Hi everyone -

This is my first post, so please be gentle :)

I am having a problem on a website I recently built in which the entire container is shifting just a few pixels to the right on some of the pages of the sites. Not all of the pages, but some.

On the pages, there are two left-floated divs (total of widths/margins/paddings do not exceed container width). In comparing the pages, the only thing that appears to be different (aside from the text) is that the left floated div on the page is shorter than the right floated div. There is a clear div below both before the end of the container.

I have tried a min-height on the left floated div, but that didn't do it. Any ideas?

test it on the w3 validator.

Thanks for the suggestion JRM. Both the HTML and CSS validate just fine.

You didn't post the code, so I can only throw out a few things that have given me trouble in the past.
1) browser quirks
2) negative numbers
3) mixing px and percentages in a layout ( works most of the time , but there are instances where it can cause trouble with different resolutions/sizings)
It's a bit like "apples and oranges" since it's difficult to know EXACTLY how they will interact.
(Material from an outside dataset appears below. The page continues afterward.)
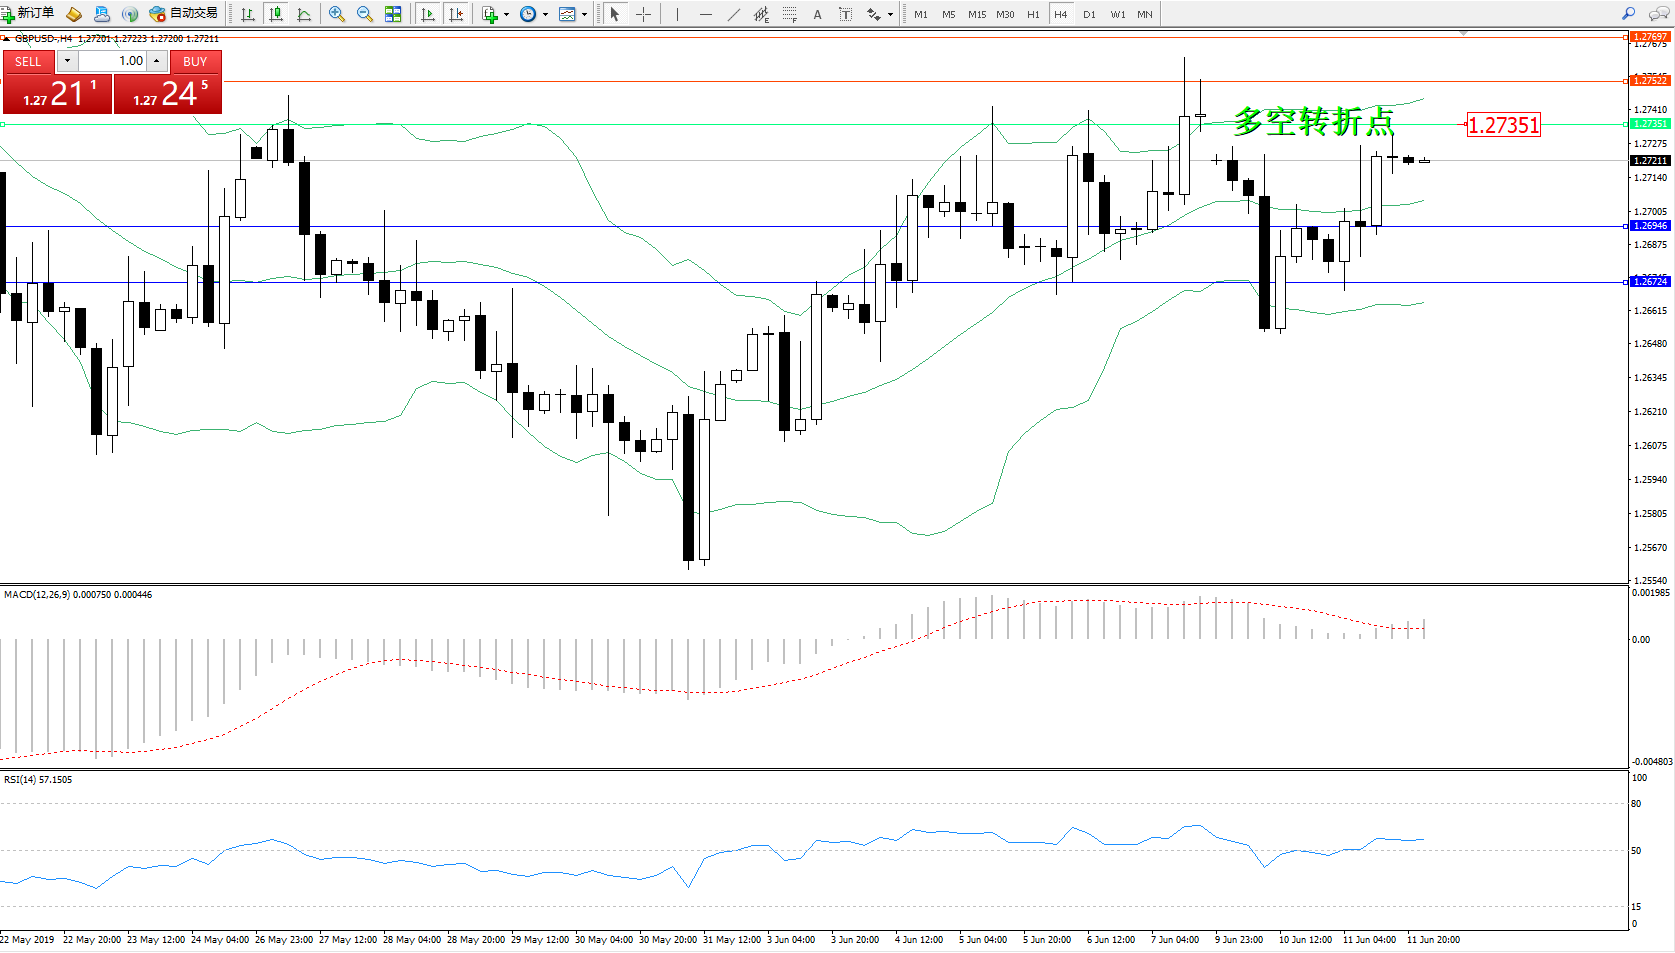The height and width of the screenshot is (953, 1675).
Task: Click the Zoom Out magnifier icon
Action: tap(365, 14)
Use this javascript to detect the browser if it is a chrome browser you should use another CSS where you manually adjust the pixels(It shold be the same stylesheet and you just change the lines about the container). Let's your chrome CSS file is called stylechr.css

<script type="text/javascript">
if (navigator.userAgent.toLowerCase().match('chrome')
document.write('<link rel="stylesheet" type="text/css" href="stylechr.css">');
</script>

Thats' all well and good, but is it really a Chrome issue that requires a custom CSS or something else in the code that is causing the problem?

There are many issues with CSS and IE. Because of this Microsoft has created conditional comments. The solution is different CSS for different browsers. I personally prepare few CSS files. I also had some issues with chrome and created different CSS for the chrome with just few different lines from the Mozilla CSS.